▶ _TO DO_
Rewrite the data from its first line through the line containing "The width and", swapping "Output" for "Produce" and keeping every other character unchanged.

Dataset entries
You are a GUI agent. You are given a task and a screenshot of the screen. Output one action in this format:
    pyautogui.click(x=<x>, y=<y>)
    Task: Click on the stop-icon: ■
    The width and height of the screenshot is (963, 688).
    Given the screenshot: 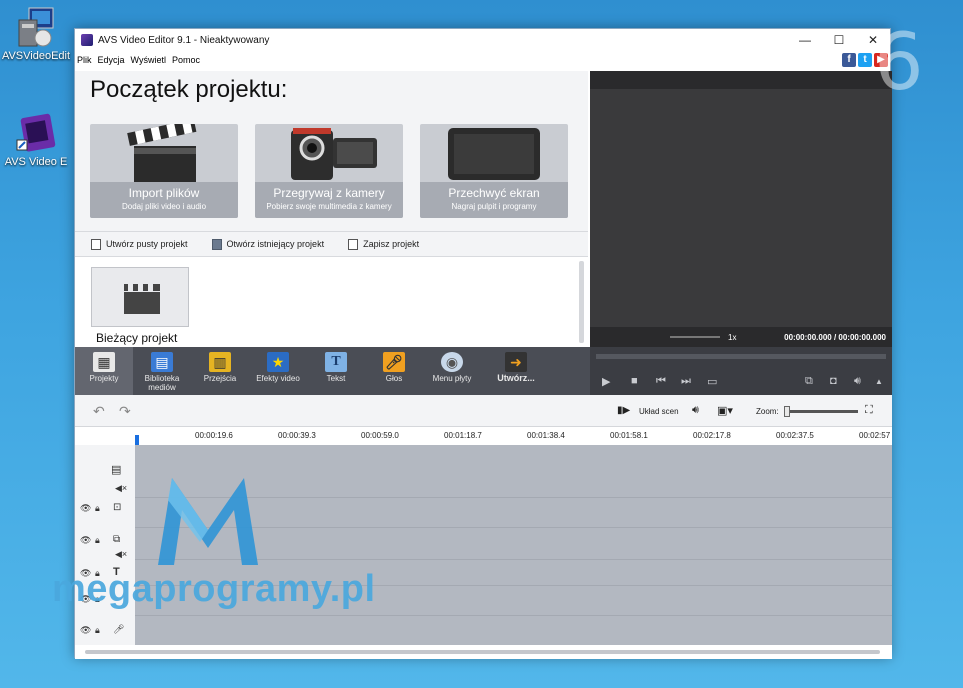 What is the action you would take?
    pyautogui.click(x=634, y=381)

▶ _SOLUTION TO THE PROBLEM_
You are a GUI agent. You are given a task and a screenshot of the screen. Produce one action in this format:
    pyautogui.click(x=<x>, y=<y>)
    Task: Click on the stop-icon: ■
    The width and height of the screenshot is (963, 688).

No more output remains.